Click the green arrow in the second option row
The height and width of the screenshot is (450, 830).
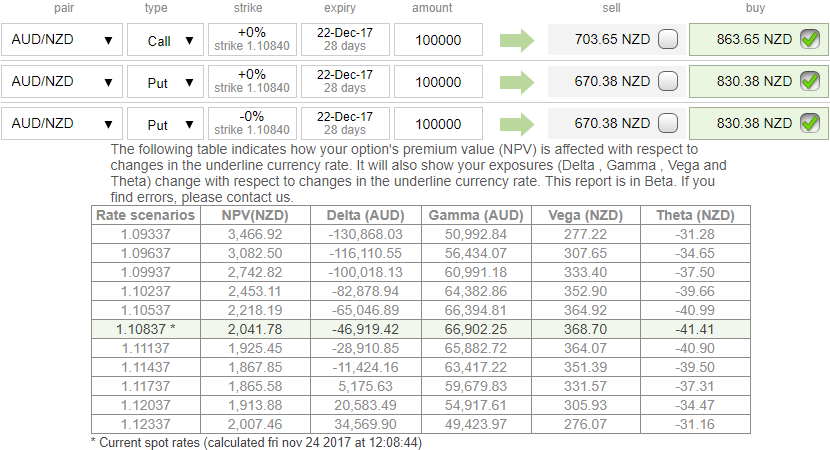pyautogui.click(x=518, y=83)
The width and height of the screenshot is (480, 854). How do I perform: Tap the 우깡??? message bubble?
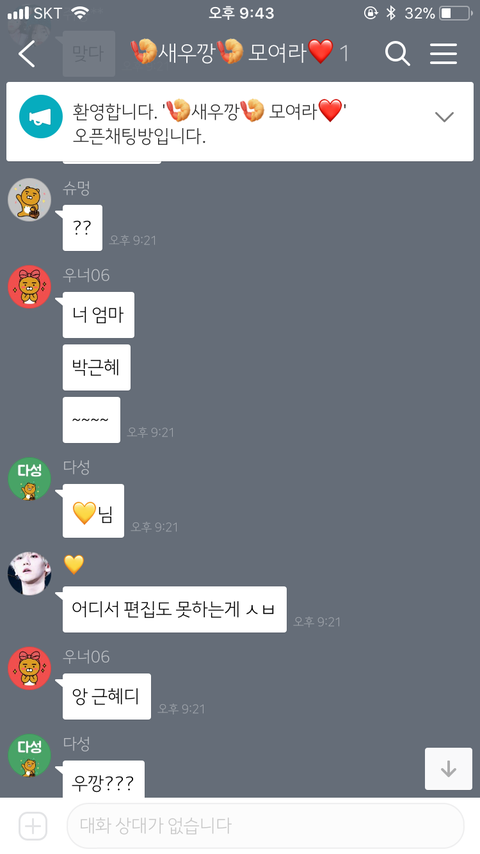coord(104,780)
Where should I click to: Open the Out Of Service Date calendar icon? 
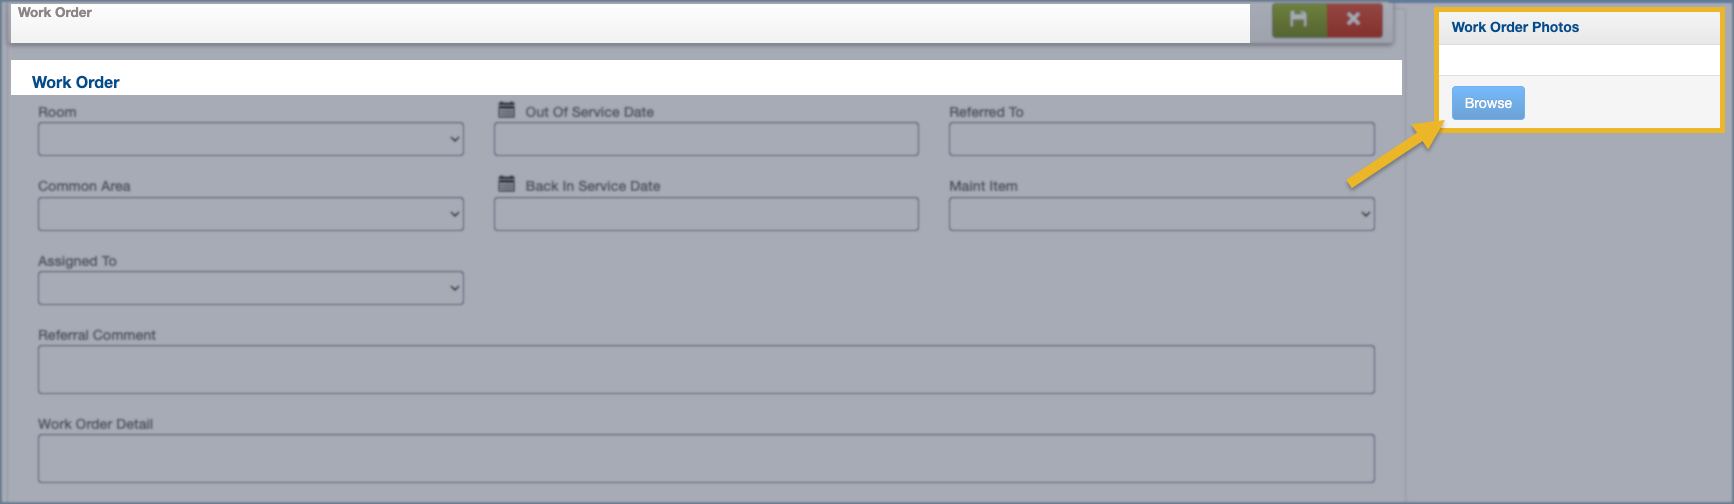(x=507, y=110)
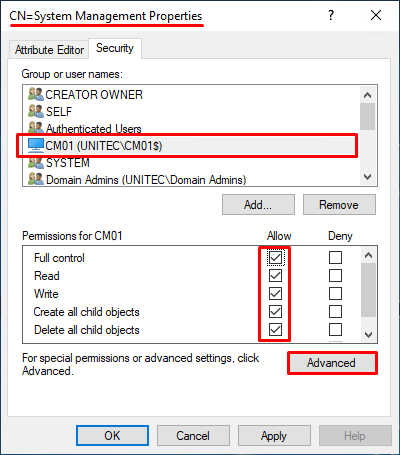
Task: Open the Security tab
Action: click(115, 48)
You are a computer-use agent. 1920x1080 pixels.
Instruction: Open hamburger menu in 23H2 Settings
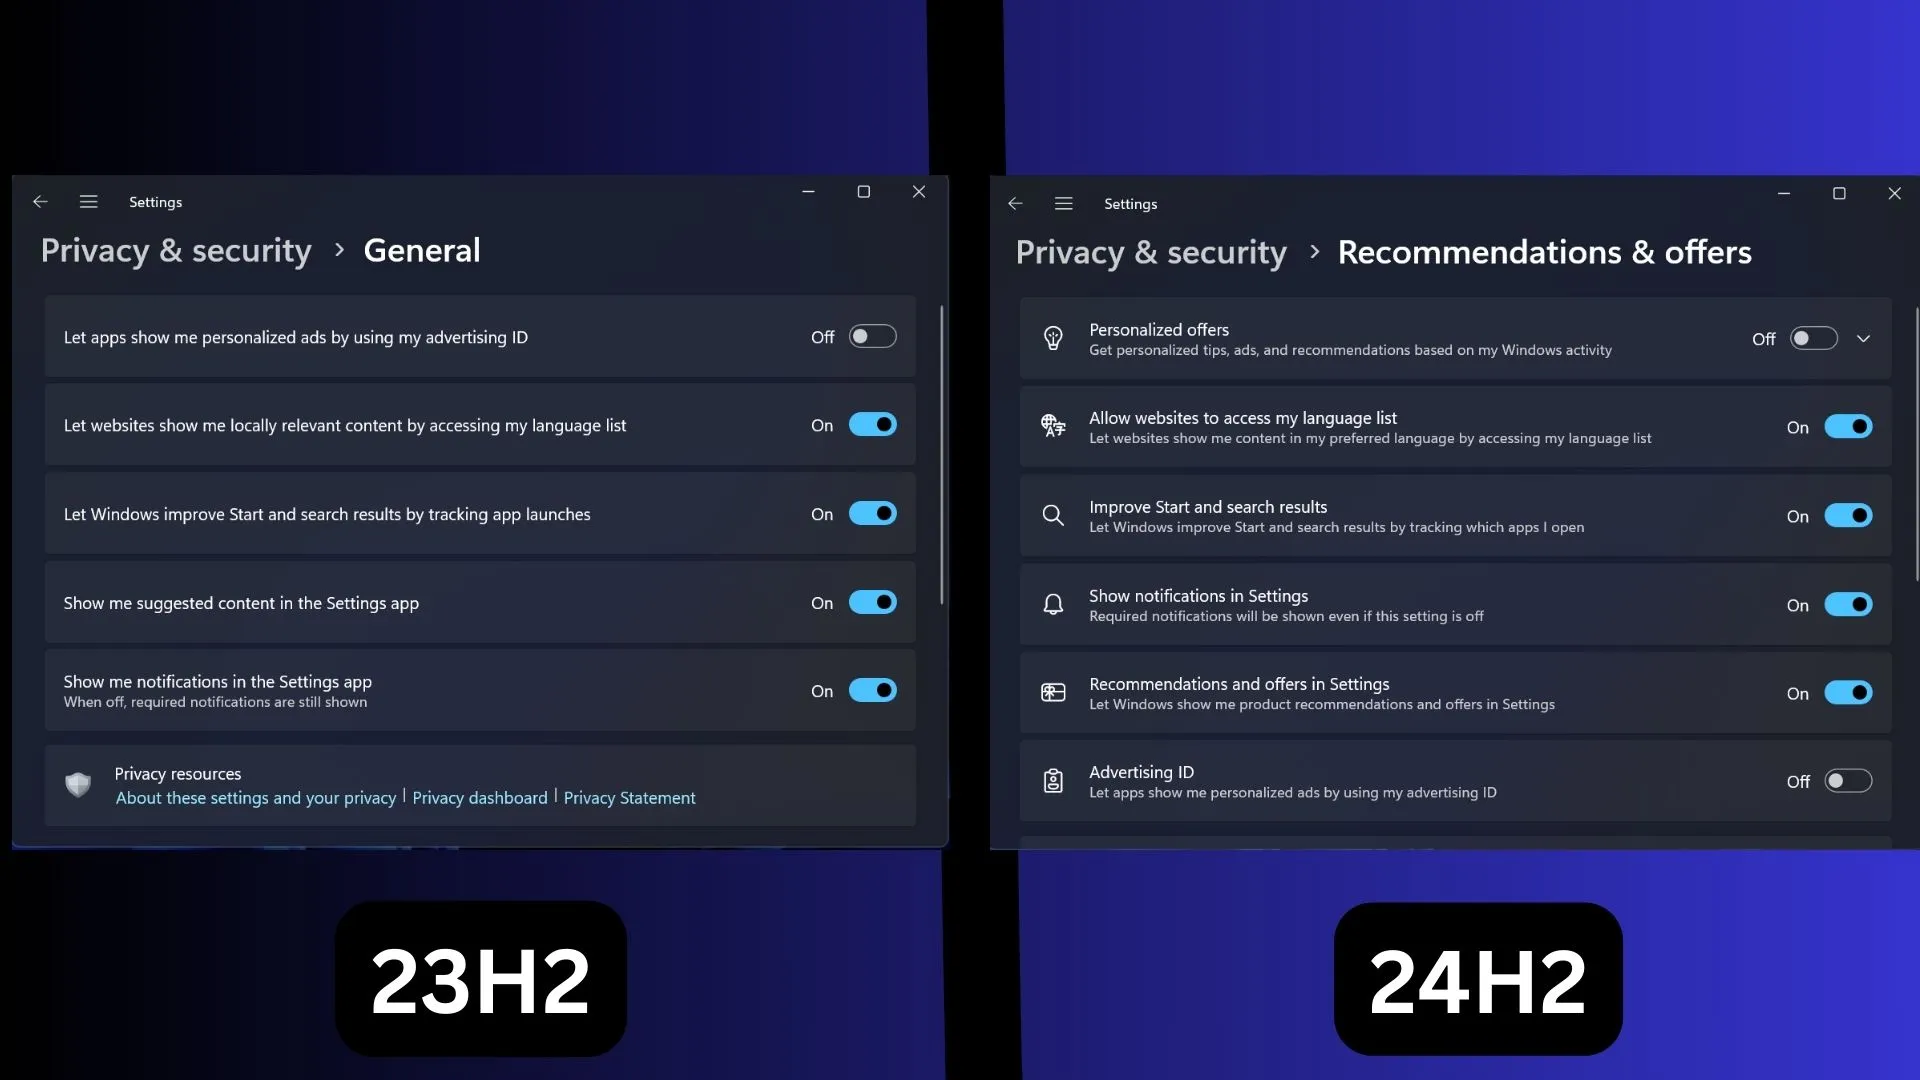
══════════════════════════════
DIRECTIONS:
Your task is to set down the records shown above exactly, minus any pictures.

RESPONSE TO THIS TASK:
Click the green arrow in the second option row
The height and width of the screenshot is (450, 830).
pyautogui.click(x=518, y=83)
The width and height of the screenshot is (480, 854). How do I perform: Tap the 우깡??? message bubble?
coord(104,780)
Where should I click to: Open the Out Of Service Date calendar icon? 
(x=507, y=110)
Task: Open the Security tab
Action: click(115, 48)
You are a computer-use agent. 1920x1080 pixels.
Instruction: Open hamburger menu in 23H2 Settings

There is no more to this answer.